• Nathalie Palayret

Dans la trousse d'urgence de la bibliothérapeute : Guillevic


Un visage rond et bonhomme, une petite barbichette poivre et sel : voilà mon Guillevic. C’est un homme solide qui sait vous regarder avec toute l’attention que le poète réserve à tout ce qui se donne à voir.


On l’a dit poète du minéral et de la nature, c’est surtout un poète de l'humanité, toujours attentif à l’autre.
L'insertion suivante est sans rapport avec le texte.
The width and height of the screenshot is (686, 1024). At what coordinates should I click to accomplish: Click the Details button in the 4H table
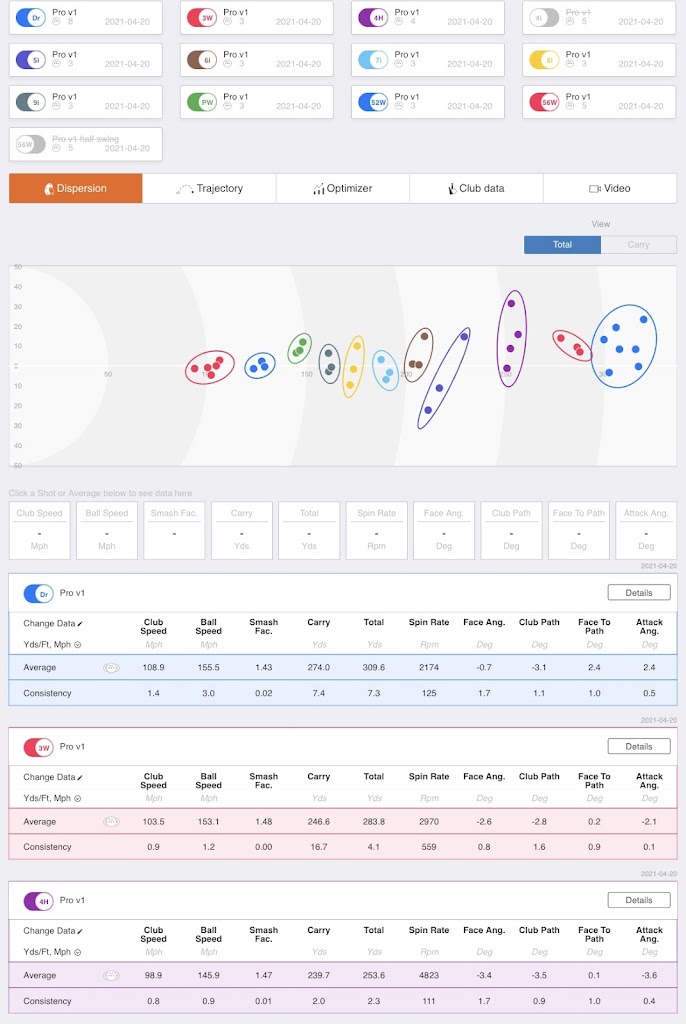(638, 900)
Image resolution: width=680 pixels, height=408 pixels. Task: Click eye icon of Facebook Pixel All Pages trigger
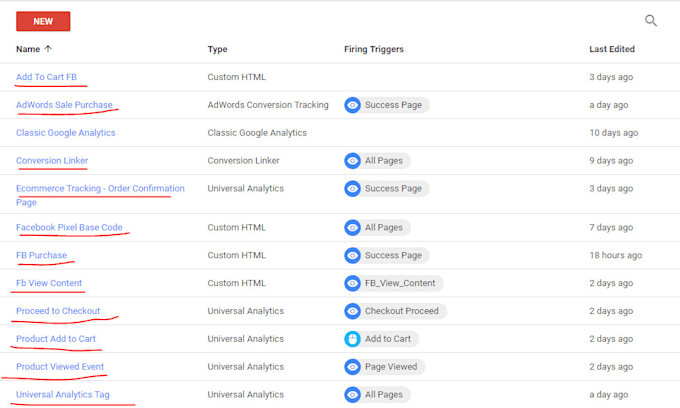[352, 228]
Économe de ses mots, la poésie de Guillevic ne gâche pas. Mais ce n’est pas de l’avarice, bien au contraire. C’est en écrivant des poèmes accessibles à tous que Guillevic déploie sa générosité : aucun lecteur ne restera sur le bord du chemin. On chercherait vainement chez lui des mots rares et compliqués, des formules alambiquées. Non, avec Guillevic, on va tout de suite au cœur de la poésie, pas besoin de fanfreluches ou de baratin.


Lire la poésie de Guillevic, c'est se sentir "en contact avec" : avec l'arbre, avec la paroi, avec l'autre... mais aussi avec soi-même.
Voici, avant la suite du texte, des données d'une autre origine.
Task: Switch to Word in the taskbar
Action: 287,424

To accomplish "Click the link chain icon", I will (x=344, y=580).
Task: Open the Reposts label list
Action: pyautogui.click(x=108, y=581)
J’avais des oiseaux sur toutes mes branches.

Des gouttes d’eau et le soleil sur toutes mes feuilles.


Le vent qui descendait vers la vallée

Passait par moi.

C’était moi qui sonnais les cloches des villages

Et qui faisais frémir l’étang.

Mes doigts montaient dans les sapins :


Je sentais grandir la forêt et le mystère.